Dava dilekçesi içeriğine bakıldığında, davacının holdingle bağlantılı olan Suudi Arabistan'da kurulu şirket ile sözleşme ilişkisinden kaynaklanan taleplerini ... Holding A.Ş. ve holdinge bağlı diğer şirketlere yönelttiği anlaşılmaktadır. Tarafların vakıaları ileri sürme yükümlülüğü bulunup hukuki vasıflandırma hakime aittir. Davaya konu olayda da ileri sürülen vakıalardan tüzel kişilik perdesinin aralanmasının talep edildiği açıkça anlaşılmaktadır. Bu nedenle mahkemenin hukuki nitelendirmesi yerindedir.
Diğer yönden HMK'nın 114. maddesinde düzenlenen dava şartları arasında "dava takip yetkisine sahip olunması" yer almakta olup, aynı kanunun 54. maddesinde dava takip yetkisi, talep sonucu hakkında hüküm alabilme yetkisi olarak tanımlanmıştır. Yine aynı madde de bu yetkinin, kanunda belirtilen istisnai durumlar dışında, maddi hukuktaki tasarruf yetkisine göre tayin edileceği belirtilmiştir. Ayni hakka ilişkin talebin aynı hak sahibine, şahsi hakka ilişkin talebinde şahsi hak sahibine yöneltilmesi gerekir. Örneğin, bir sözleşme ilişkisinden kaynaklanan hak şahsi hak olup bununla ilgili talebin mutlaka sözleşmenin tarafına yöneltilmesi gerekir.

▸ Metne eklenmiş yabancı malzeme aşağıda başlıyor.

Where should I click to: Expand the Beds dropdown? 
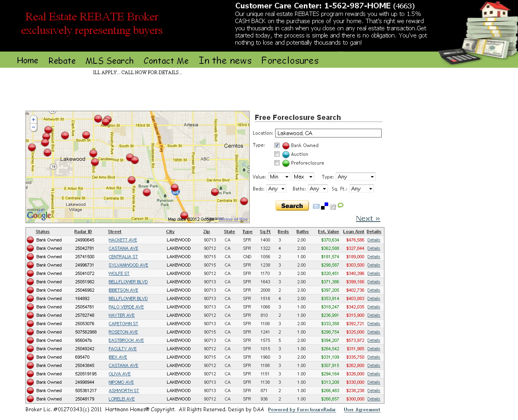point(277,189)
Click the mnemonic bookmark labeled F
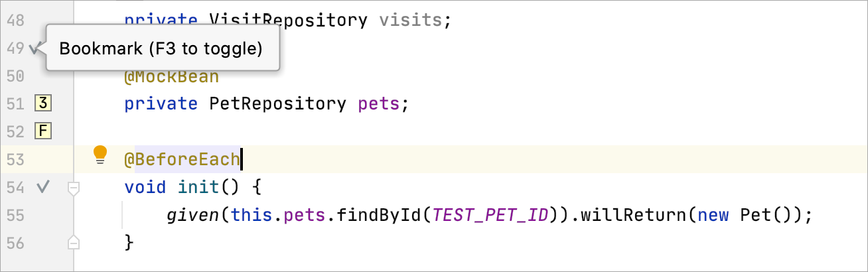Screen dimensions: 868x272 point(42,131)
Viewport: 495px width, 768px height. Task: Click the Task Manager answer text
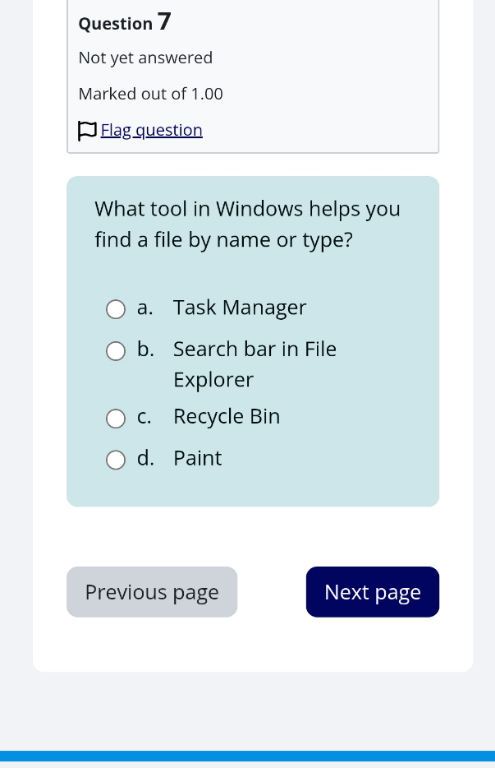pyautogui.click(x=239, y=308)
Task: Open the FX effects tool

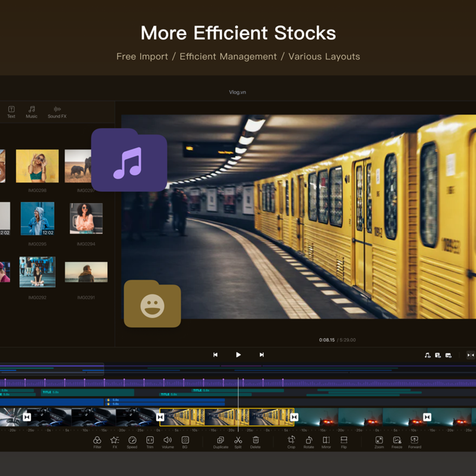Action: tap(115, 442)
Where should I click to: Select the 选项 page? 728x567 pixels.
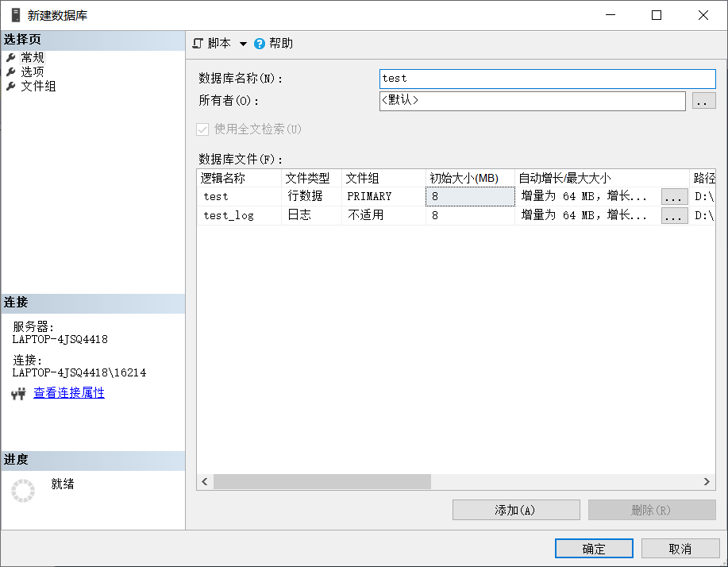click(33, 71)
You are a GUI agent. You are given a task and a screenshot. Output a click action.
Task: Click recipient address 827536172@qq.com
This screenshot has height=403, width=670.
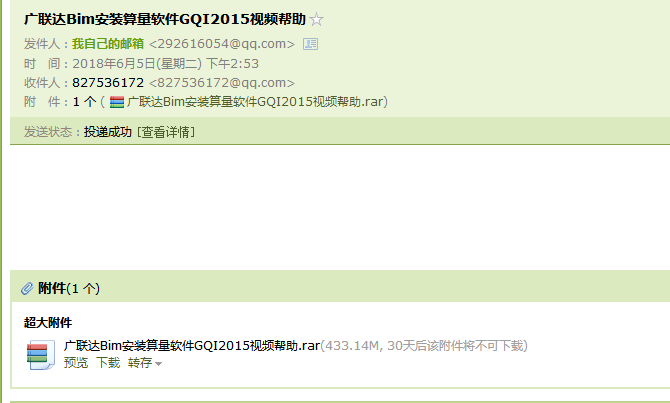tap(222, 82)
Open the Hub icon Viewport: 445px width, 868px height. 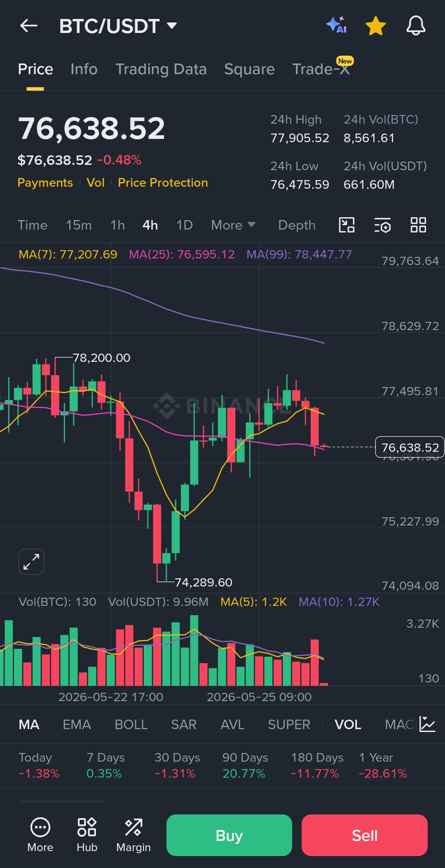click(87, 835)
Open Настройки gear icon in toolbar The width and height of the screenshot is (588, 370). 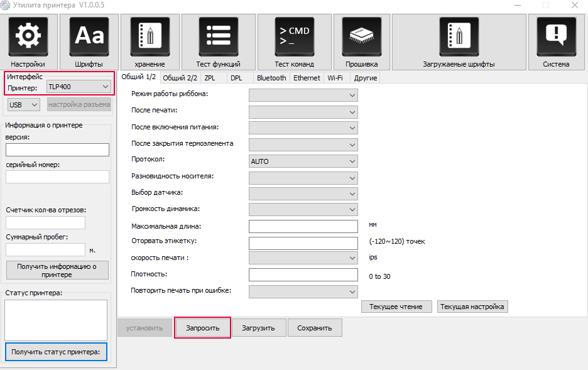coord(28,36)
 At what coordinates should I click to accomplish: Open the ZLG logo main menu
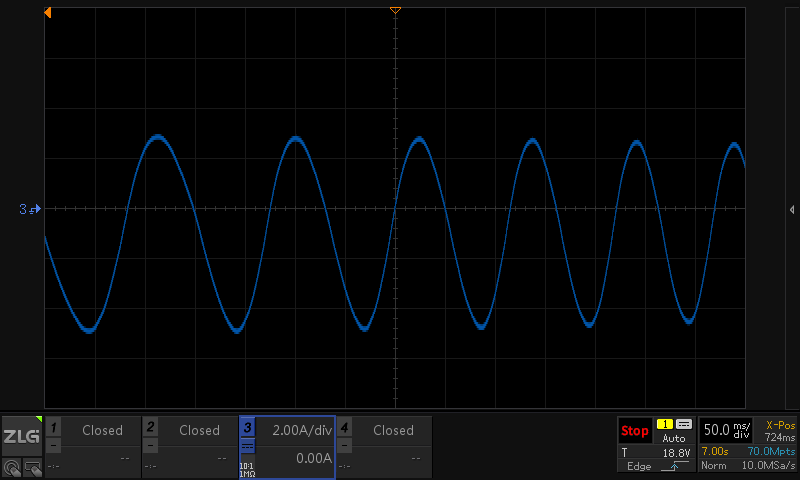(x=21, y=436)
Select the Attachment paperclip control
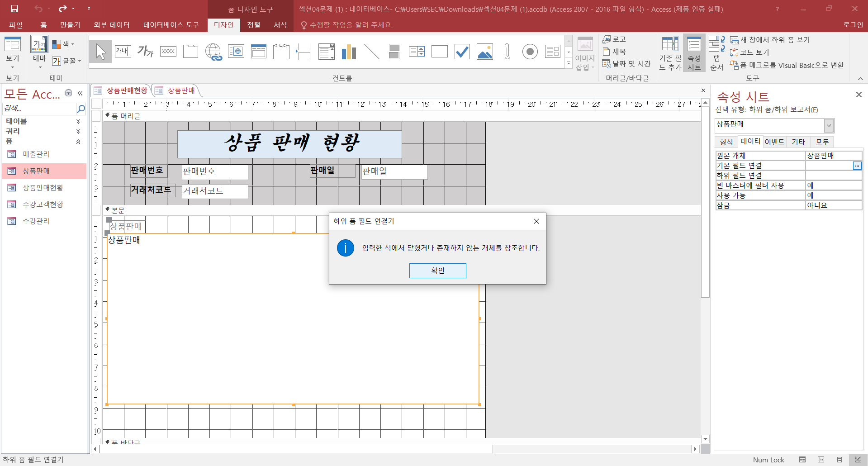 tap(507, 52)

Davaya konu olayda da sözleşme ilişkisinden kaynaklanan talebin sözleşmenin diğer tarafı olan... Ltd. Şti. (...)'ye yöneltilmesi, tüzel kişilik perdesinin aralanmasının talep edilmesi halinde de bu şirket gösterildikten sonra yanında diğer şirketlerin gösterilmesi gerekir. Aksi halde sözleşme ilişkisindeki mahkemeye ilişkin yetki sözleşmesi, hukuk seçimi gibi hususların değerlendirilmesi mümkün olmayacaktır. Diğer bir değişle, tüzel kişilik perdesinin aralanması imkanı ile sözleşmenin bir tarafına, diğer tarafın ileri süreceği itiraz ve defilerden kaçınma fırsatı sunulmuş olacaktır.
Tüm bu hususlar dikkate alındığında İlk Derece Mahkemesinin usulden red kararı usul ve yasaya uygun olduğundan kararın onanması gerektiği düşüncemle, sayın çoğunluğun aksi yöndeki görüşüne katılmamaktayım.